RECORD EXTRACTS ->
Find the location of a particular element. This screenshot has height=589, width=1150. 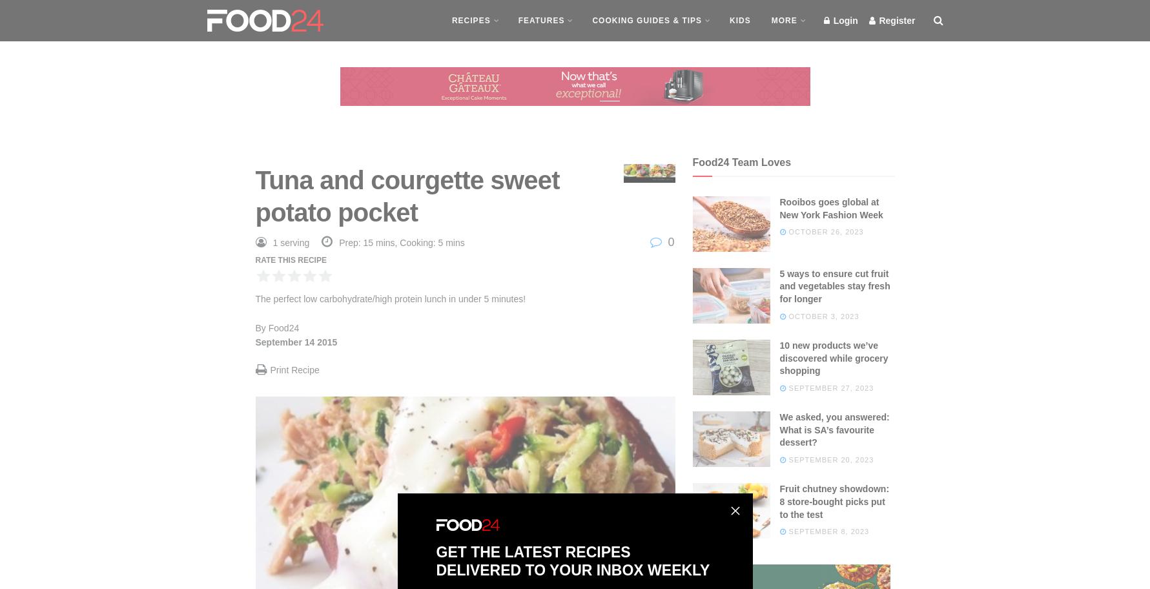

'Prep:  15 mins,' is located at coordinates (367, 242).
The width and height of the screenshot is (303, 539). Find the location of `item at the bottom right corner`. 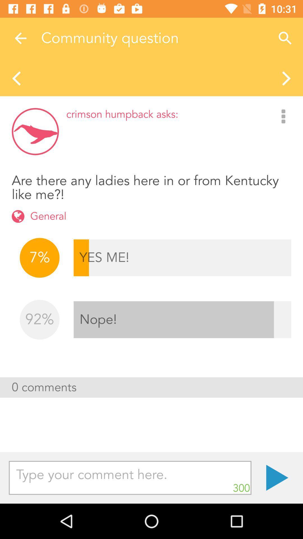

item at the bottom right corner is located at coordinates (277, 477).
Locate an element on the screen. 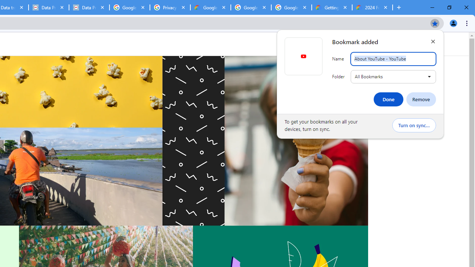  'Bookmark name' is located at coordinates (392, 59).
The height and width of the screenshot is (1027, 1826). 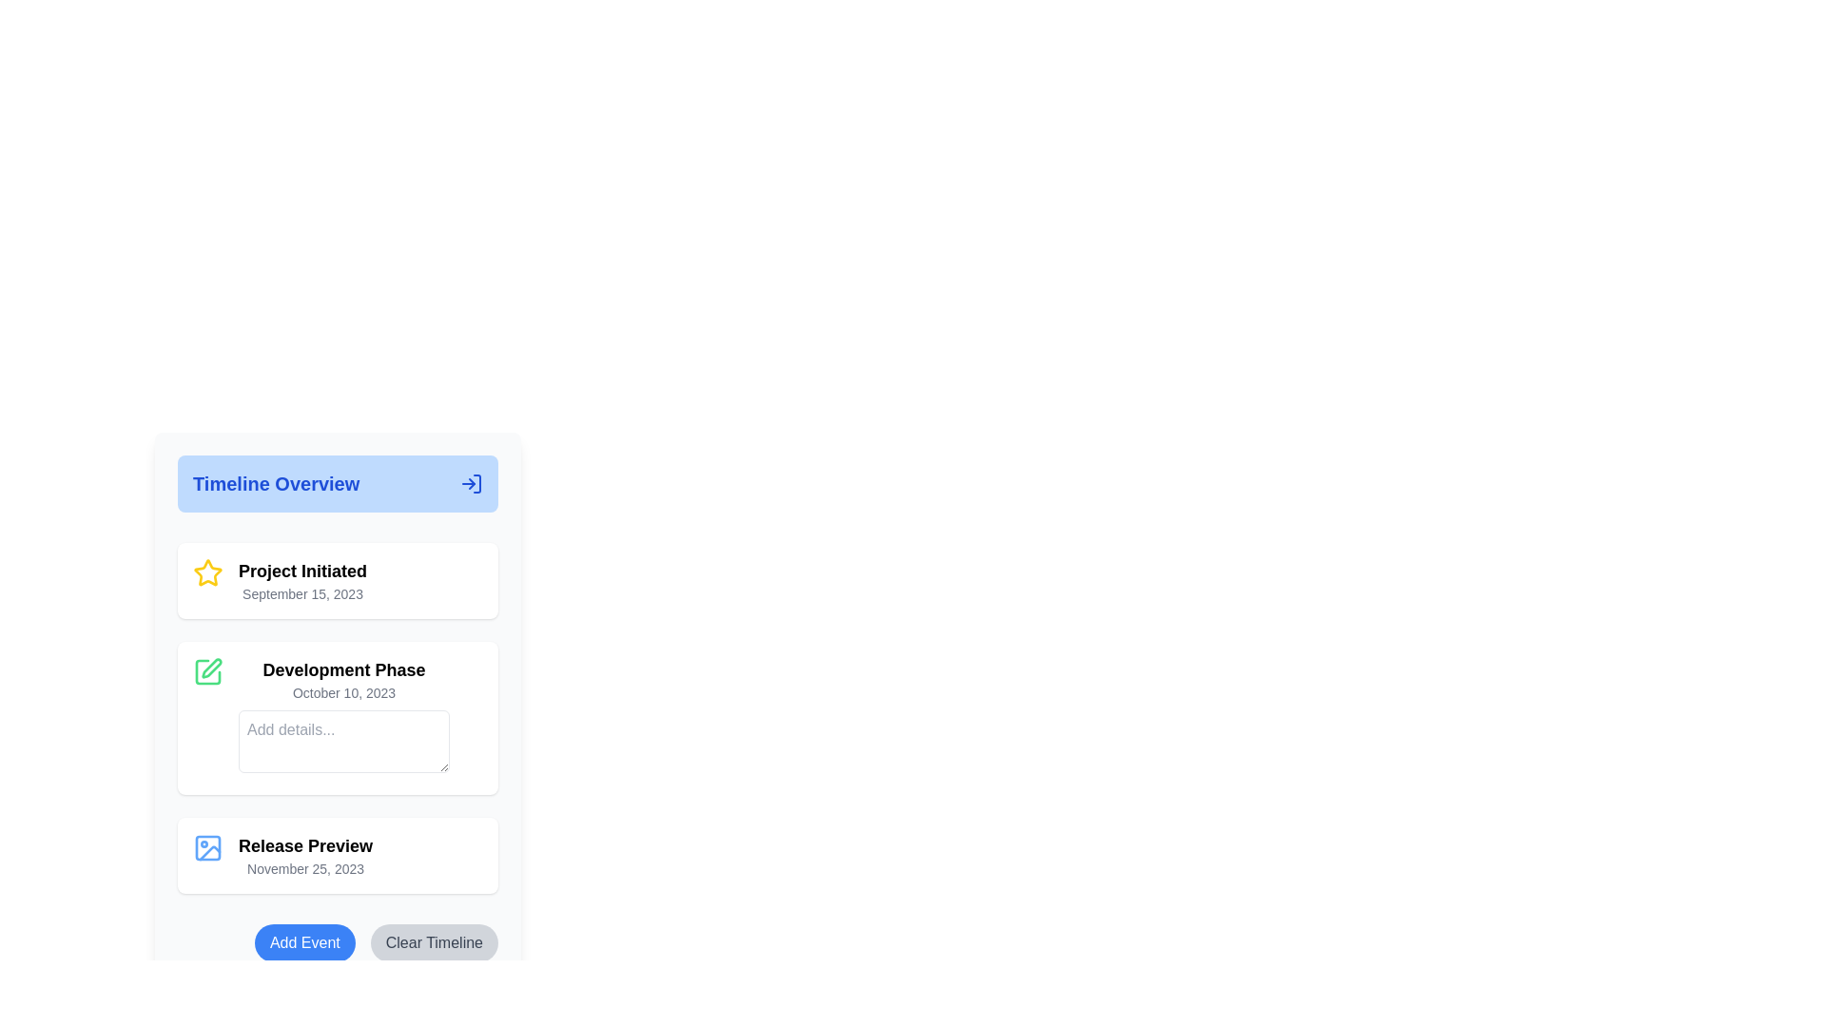 I want to click on the 'Project Initiated' state icon located to the left of the text 'Project Initiated' and its associated date in the timeline, so click(x=208, y=571).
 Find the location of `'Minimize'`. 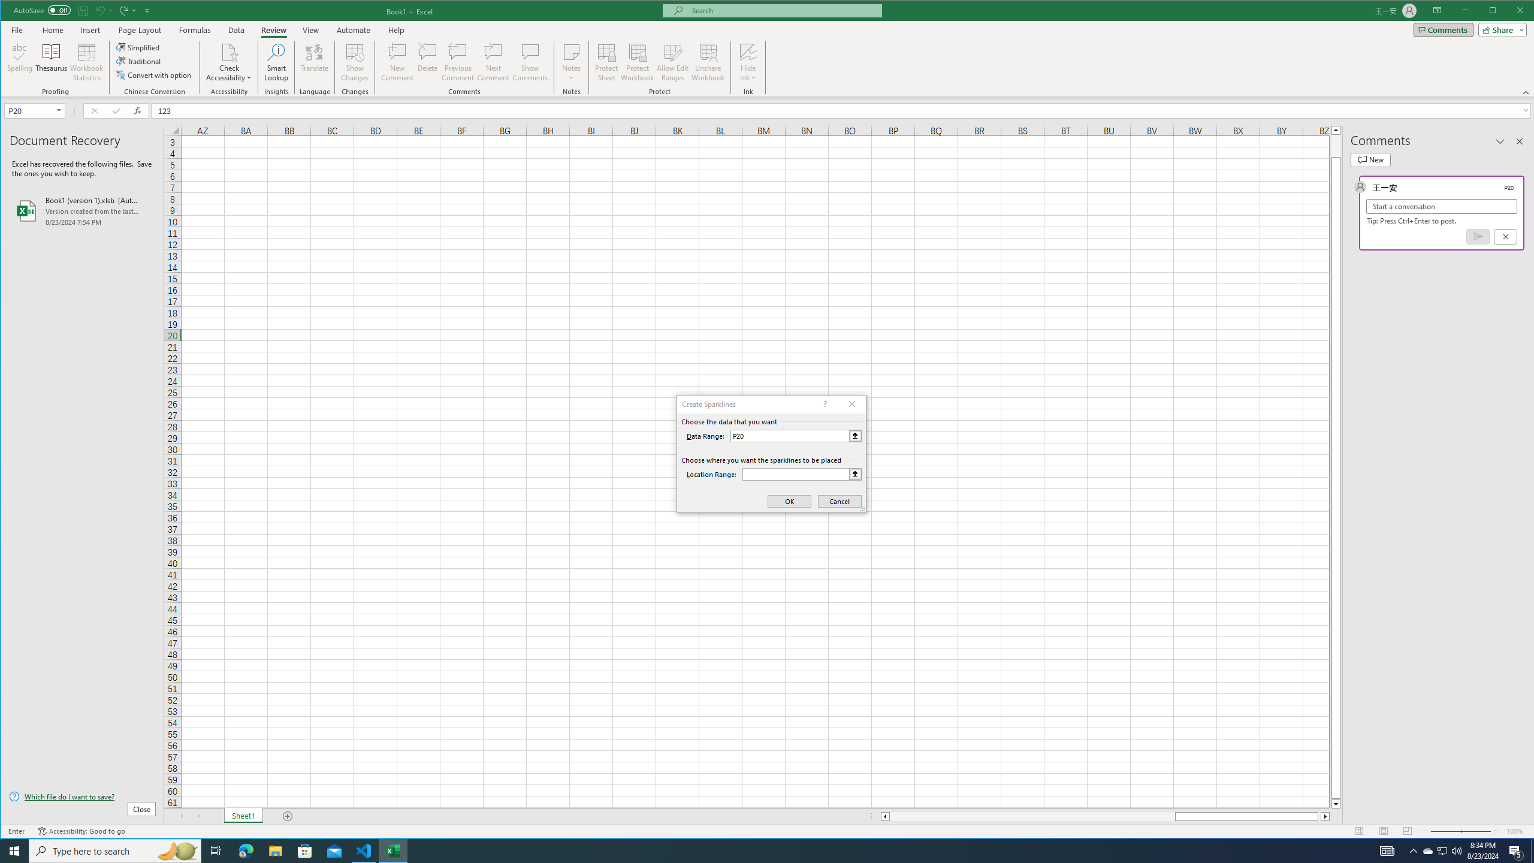

'Minimize' is located at coordinates (1496, 11).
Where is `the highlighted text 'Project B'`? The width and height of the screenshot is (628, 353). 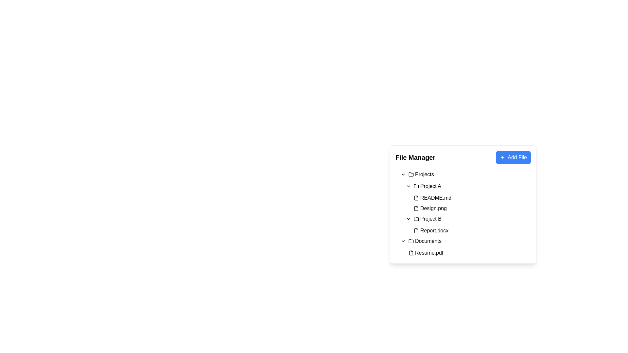
the highlighted text 'Project B' is located at coordinates (427, 219).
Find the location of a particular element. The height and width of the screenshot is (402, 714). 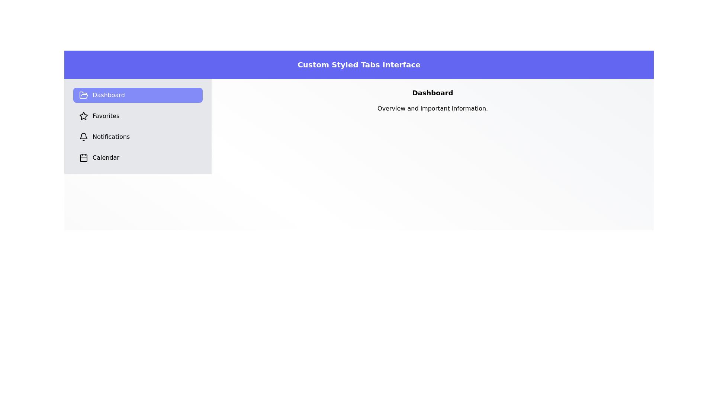

the icon of the tab labeled Calendar is located at coordinates (84, 157).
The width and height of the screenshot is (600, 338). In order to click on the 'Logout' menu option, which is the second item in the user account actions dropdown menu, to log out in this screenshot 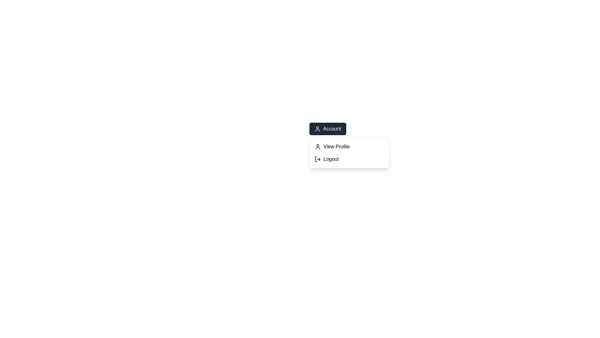, I will do `click(349, 159)`.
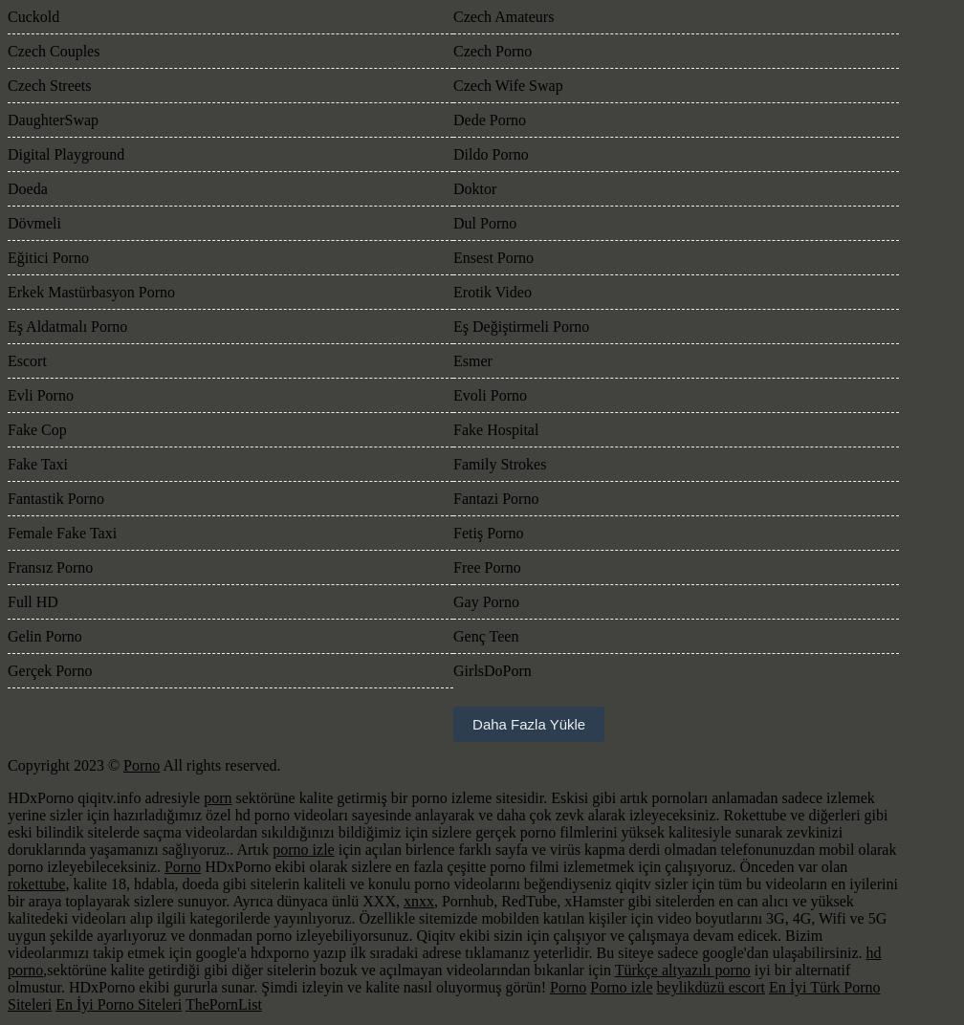 The image size is (964, 1025). I want to click on 'Copyright 2023 ©', so click(65, 765).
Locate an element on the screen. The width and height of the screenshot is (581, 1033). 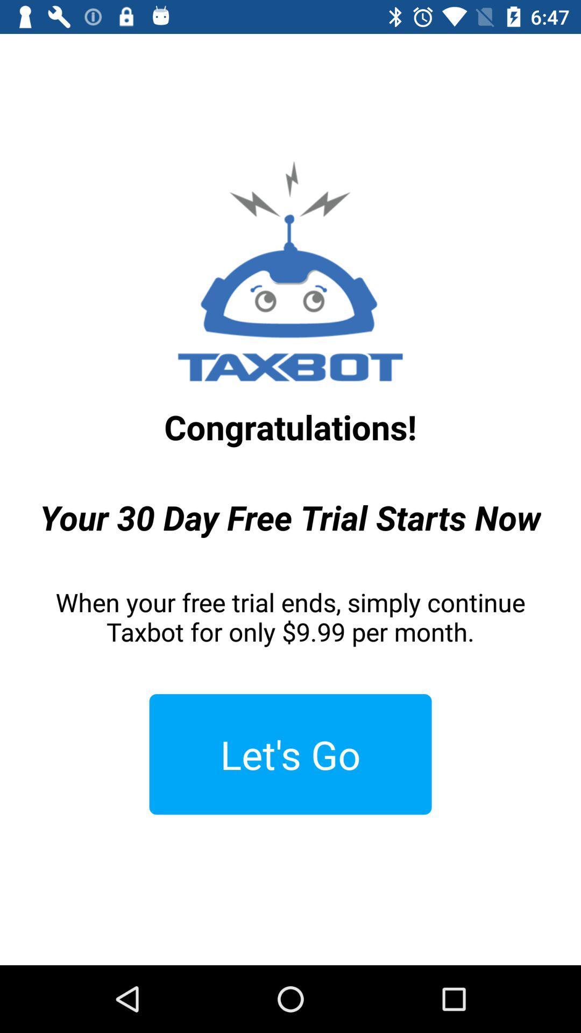
the item below the when your free is located at coordinates (291, 754).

AIM -> Please rewrite the records from the line with "is (628, 353)." to the line with "the icon of", putting "image" wherever "screenshot" appears and changing nothing else. Leave the pictures out of your answer.

RESPONSE FOR THIS EXERCISE ->
Where is `the highlighted text 'Project B'`? The width and height of the image is (628, 353). 
the highlighted text 'Project B' is located at coordinates (427, 219).
Find the location of a particular element. The height and width of the image is (402, 714). 

the icon of the tab labeled Calendar is located at coordinates (84, 157).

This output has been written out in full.